> **EXERCISE**
Your answer must match, word for word, the lines from the one holding "The width and" through the final line below, with pictures excluded.

****************************************

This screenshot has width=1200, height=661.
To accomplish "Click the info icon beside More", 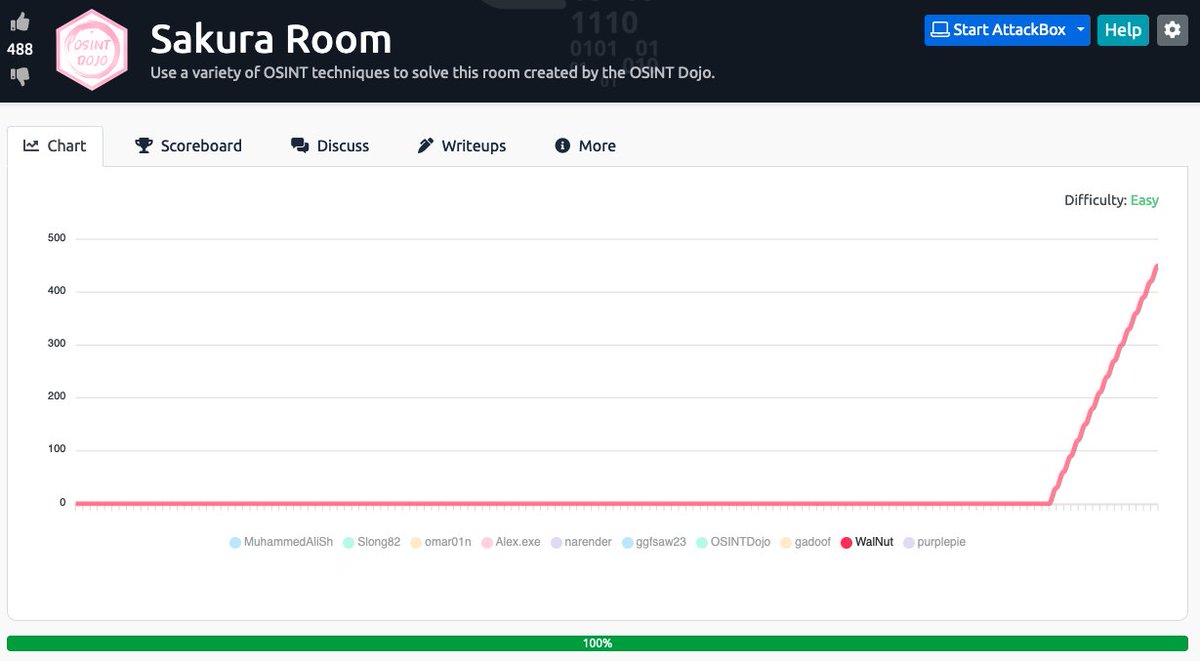I will [562, 145].
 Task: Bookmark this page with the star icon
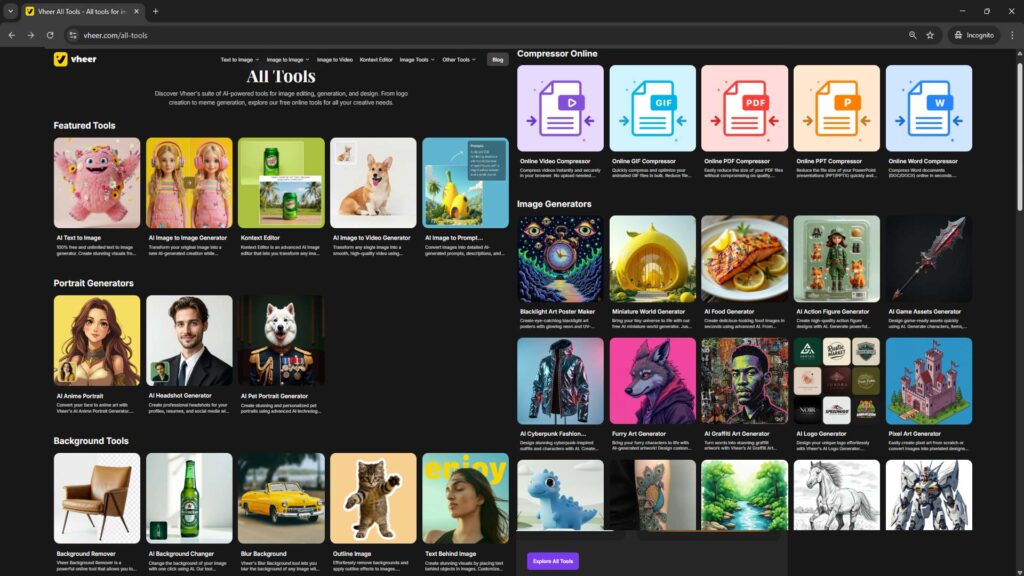930,35
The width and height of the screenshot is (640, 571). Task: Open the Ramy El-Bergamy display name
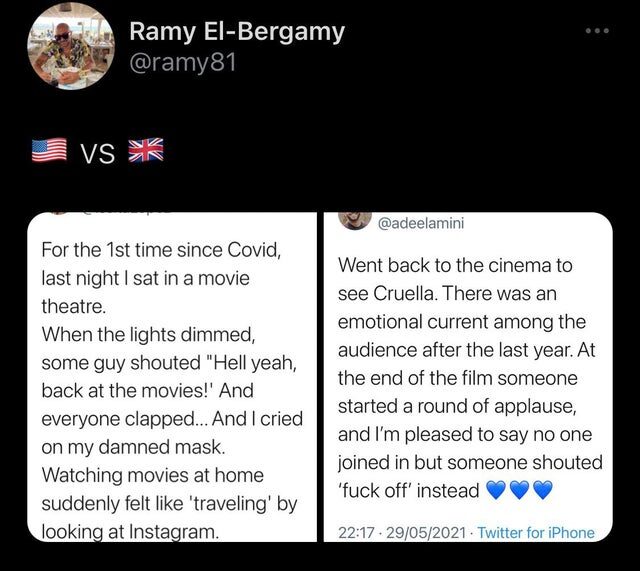[237, 33]
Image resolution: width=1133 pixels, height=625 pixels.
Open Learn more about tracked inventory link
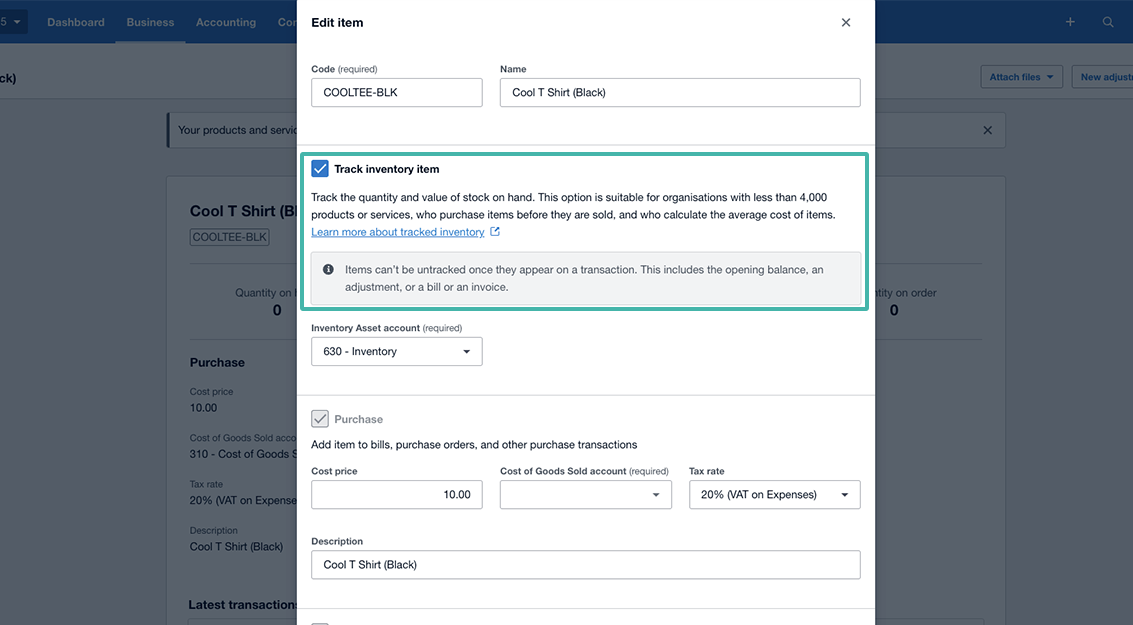point(397,232)
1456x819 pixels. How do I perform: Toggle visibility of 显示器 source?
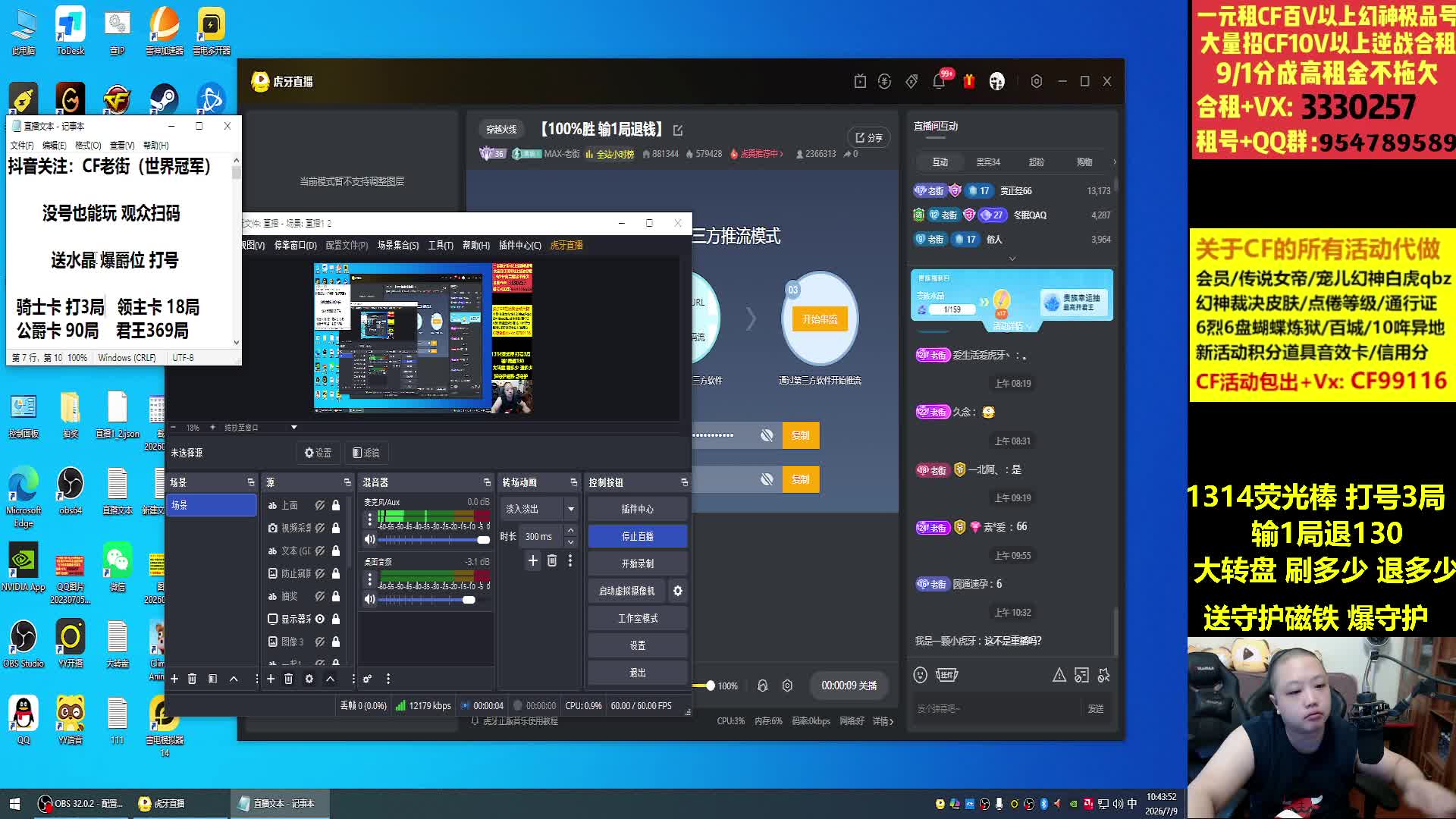pos(320,619)
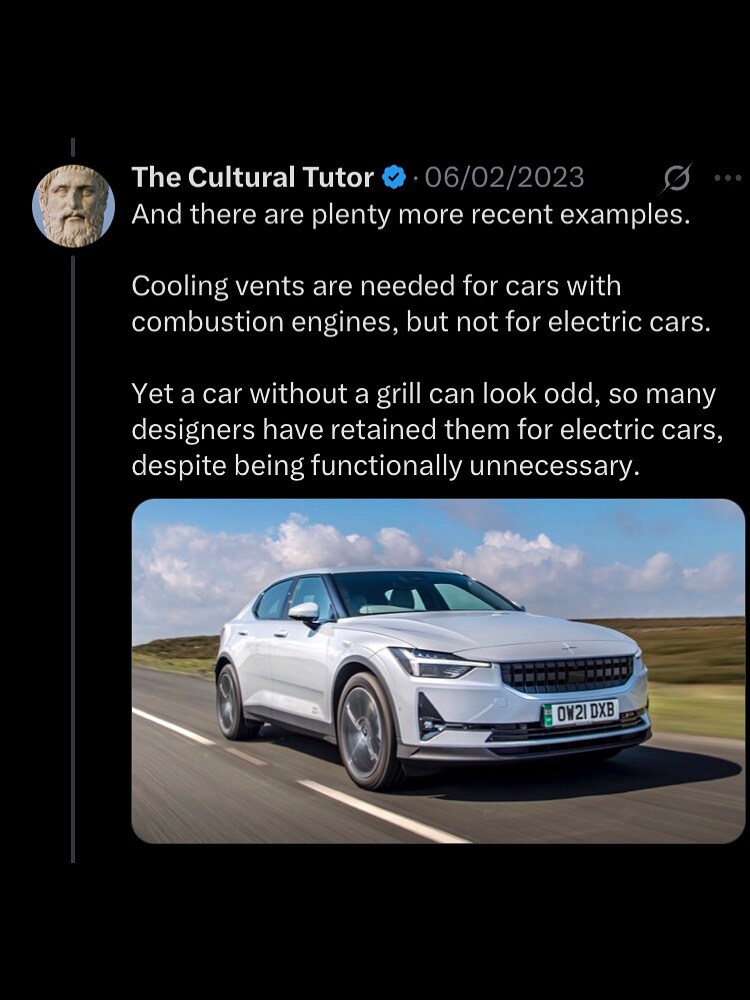Click the thread line below the avatar

tap(73, 559)
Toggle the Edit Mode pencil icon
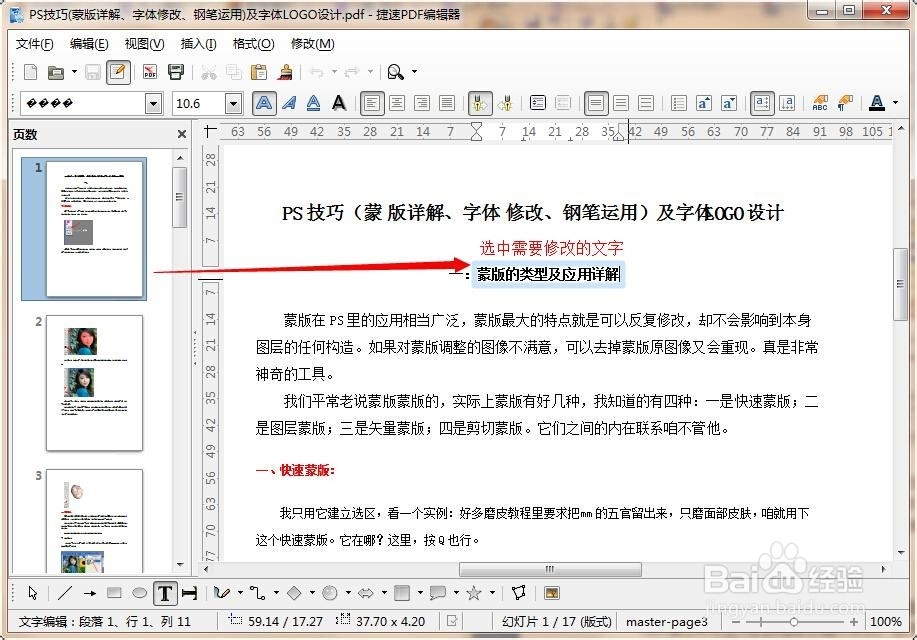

****************************************

> **SOLUTION**
The width and height of the screenshot is (640, 571). Task: Open the Ramy El-Bergamy display name
[237, 33]
Image resolution: width=1133 pixels, height=625 pixels.
Open Learn more about tracked inventory link
point(397,232)
1456x819 pixels. How do I perform: Toggle visibility of 显示器 source?
pos(320,619)
Click the thread line below the avatar

tap(73, 559)
Toggle the Edit Mode pencil icon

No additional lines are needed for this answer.